## ASSIGNMENT:
If a line in the entries contains the string "will", include that line in your answer.

## DATA EXTRACTS:
-- Opening Marker --
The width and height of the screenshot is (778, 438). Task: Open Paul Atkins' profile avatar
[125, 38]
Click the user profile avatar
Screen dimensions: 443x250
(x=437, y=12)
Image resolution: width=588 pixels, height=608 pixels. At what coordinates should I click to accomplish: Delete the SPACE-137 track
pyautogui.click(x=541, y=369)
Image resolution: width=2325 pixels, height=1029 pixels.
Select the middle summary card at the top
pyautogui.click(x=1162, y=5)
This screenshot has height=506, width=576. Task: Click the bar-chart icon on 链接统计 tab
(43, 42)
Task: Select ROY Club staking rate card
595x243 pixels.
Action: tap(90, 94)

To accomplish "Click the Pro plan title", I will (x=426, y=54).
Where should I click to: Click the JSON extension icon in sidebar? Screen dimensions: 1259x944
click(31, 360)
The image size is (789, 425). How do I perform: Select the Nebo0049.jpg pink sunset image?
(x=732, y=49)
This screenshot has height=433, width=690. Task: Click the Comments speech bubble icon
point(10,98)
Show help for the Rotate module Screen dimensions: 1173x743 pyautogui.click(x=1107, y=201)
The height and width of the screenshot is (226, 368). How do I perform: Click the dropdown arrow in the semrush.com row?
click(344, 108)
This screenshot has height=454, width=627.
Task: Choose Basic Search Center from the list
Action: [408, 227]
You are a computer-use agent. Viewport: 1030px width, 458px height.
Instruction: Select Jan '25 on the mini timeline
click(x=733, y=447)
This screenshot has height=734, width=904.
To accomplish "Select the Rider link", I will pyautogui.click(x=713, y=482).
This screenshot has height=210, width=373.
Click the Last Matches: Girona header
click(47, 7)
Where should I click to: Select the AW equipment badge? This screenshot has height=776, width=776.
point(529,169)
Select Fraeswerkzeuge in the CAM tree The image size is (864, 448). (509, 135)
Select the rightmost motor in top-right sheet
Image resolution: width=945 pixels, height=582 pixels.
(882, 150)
-- Closing Marker --
## ANSWER SECTION:
To accomplish "Click the Pro plan title", I will (x=426, y=54).
To accomplish "Select the Rider link", I will pyautogui.click(x=713, y=482).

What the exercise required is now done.